Dijkstra's Algorithm
Over a cup of coffee in 1956, the young dutch mathematician devised one of the most famous formulas in graph— Dijkstra's algorithm. He was chatting with his then fiancee about what would be the shortest path between Rotterdam and Groningen in an Amsterdam cafe. How lovely and how dutch.
So what did he come up with?
Setting the Stage
Let's imagine a set of nodes— these could be cities, subway stops, stores, whatever— and lines connecting them. In our example, we are interested in finding the shortest path between "A" and "F".
In reality, our algorithm will calculate the distance between A and all other nodes, rather than just the shortest distance between A and F. In fact, what our algorithm will do is track and update the shortest distance between A and a given node over the course of multiple iterations.
It does this by keeping track of a few things.
- What nodes have been visited and what nodes have not been visited
- The current shortest distance between the starting node and the node of interest
- And the previous node that leads us to the current shortest distance
Inside the Caves
Imagine this. You are trapped in deep in an old mine at the bottom of a cave. You have a map to get out detailing all the different tunnels and how to get to the exit. You want to find the quickest way to get out.
Let's imagine each node in our graph as a chamber cave in the mine. We stuck in Cave A and are trying to get to Cave F, which has an elevator out.
You could simply walk out but that would be too reasonable. Instead, you want to quickly figure out the fastest way to walk out.
What dijkstra's algorithm does is it calculates the current shortest distance from Cave A to all other caves by iterating through "unvisited" caves.
Iterate through
You have to give Dijkstra a starting node, which in our case is Cave A.
We can update the table to show that the distance from Cave A to Cave A is 0.
Now we need to calculate this distance between Cave A and all unvisited neighbors of A, which in this case is Cave B and Cave C.

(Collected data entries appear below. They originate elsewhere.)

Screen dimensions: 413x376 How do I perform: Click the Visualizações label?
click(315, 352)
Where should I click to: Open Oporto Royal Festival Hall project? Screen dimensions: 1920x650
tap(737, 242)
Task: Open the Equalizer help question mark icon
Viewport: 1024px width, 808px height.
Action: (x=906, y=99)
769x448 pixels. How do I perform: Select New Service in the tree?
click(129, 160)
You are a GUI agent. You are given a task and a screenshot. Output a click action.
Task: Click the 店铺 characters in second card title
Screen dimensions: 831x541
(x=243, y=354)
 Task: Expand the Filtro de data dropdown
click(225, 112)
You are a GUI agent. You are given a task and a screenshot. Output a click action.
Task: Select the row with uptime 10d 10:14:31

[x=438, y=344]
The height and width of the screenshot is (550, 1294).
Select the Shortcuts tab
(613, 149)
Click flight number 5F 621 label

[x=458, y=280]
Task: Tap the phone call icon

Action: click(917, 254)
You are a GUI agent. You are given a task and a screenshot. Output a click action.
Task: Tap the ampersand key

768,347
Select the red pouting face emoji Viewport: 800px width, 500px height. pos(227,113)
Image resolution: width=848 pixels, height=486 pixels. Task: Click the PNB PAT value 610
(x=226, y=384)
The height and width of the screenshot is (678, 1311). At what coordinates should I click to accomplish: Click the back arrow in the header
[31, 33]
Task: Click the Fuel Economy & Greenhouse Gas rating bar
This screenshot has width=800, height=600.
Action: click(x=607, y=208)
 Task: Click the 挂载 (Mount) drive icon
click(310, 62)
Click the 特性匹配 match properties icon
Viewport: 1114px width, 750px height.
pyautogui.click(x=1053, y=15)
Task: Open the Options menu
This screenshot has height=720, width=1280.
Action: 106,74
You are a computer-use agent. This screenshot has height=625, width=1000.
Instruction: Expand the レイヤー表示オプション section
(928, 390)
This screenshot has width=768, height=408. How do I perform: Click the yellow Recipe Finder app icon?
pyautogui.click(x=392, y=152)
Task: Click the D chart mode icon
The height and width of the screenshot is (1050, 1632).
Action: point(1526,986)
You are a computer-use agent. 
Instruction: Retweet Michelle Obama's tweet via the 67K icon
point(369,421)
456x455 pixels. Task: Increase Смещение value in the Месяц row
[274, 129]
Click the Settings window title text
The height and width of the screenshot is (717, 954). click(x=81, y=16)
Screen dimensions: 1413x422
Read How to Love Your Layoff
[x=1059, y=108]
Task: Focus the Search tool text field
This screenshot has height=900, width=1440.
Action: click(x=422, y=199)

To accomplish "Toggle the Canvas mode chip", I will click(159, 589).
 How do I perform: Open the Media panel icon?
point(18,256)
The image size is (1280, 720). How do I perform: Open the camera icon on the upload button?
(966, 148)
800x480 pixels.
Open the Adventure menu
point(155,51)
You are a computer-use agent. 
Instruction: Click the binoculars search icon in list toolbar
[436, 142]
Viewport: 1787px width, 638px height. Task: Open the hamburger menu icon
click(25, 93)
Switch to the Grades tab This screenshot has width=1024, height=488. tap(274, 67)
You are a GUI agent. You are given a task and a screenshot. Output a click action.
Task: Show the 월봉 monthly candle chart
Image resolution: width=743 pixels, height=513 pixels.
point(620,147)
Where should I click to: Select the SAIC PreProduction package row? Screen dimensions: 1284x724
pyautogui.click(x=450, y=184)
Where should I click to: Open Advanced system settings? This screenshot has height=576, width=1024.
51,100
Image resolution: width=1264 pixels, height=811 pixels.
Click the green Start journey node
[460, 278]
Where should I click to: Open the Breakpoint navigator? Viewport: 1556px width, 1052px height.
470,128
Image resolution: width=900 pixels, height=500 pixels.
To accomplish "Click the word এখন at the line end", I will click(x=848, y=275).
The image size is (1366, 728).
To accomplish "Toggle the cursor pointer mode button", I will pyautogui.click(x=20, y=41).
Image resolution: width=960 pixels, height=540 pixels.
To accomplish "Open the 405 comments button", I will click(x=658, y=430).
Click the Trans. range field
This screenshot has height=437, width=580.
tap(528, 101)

So what do we mean by unvisited here? A cave can be considered as visited when we know the shortest distance between Cave A, the given cave, and all its neighboring caves.
Because we calculated the distance between "A" and all its neighboring nodes, we can call A visited.
The second iteration
Here comes the genius of the algorithm. Next we choose the neighboring unvisited cave with the shortest distance, which in this case is C, to be our cave of interest.
We repeat the process here. We now calculate the difference between C and all unvisited caves of C:
- "A" is visited at this point (we know the distance to all its neighboring nodes)
- "D" has not been explored at all at this point, so it definitely counts as unvisited
- "B" has been explored, but we do not yet know the distance to all its neighboring nodes, so it is considered unvisited.
Now we update the table. Let's focus in on B. The current shortest distance between A and B is 6. But by going through C, the newest shortest distance will be 5, so we will update the table.
We also update the distance for D to be 10.
Ok so now we are finished with C because we have measured all previously unvisited nodes of C.
We then choose the nodes from C's unvisited neighbors with the shortest distance which in this case is B, as 5 is less than 10.
The third and fourth iteration
B only has one unvisited neighbor— "E". It takes a length of 9 to reach E, so we update the table. We now mark B as visited and make E our node of observation.
E has two unvisited neighbors— D and F. The quickest path to D through E would be 16 compared to just 10 when going through C, and F's would be 12. We can now mark E as visited.
Look at our table. At this point, D has the shortest distance of our unvisited neighbors, even though we are off what had previously been the "shortest path".
D has only one unvisited neighbor— "F". Our previous shortest distance to D was 10, so the shortest path through D to F would be 13, which — devastatingly — is longer than the path through E.
Now What?
Our table shows us the shortest possible distance between Cave A and everything other cave. Our previous node gives us a clue to what path we would need to take.
Its 12 tunnel units (or whatever) from Cave A to Cave F. The previous node is was Cave E. It's previous was B, and so on all the way back to A.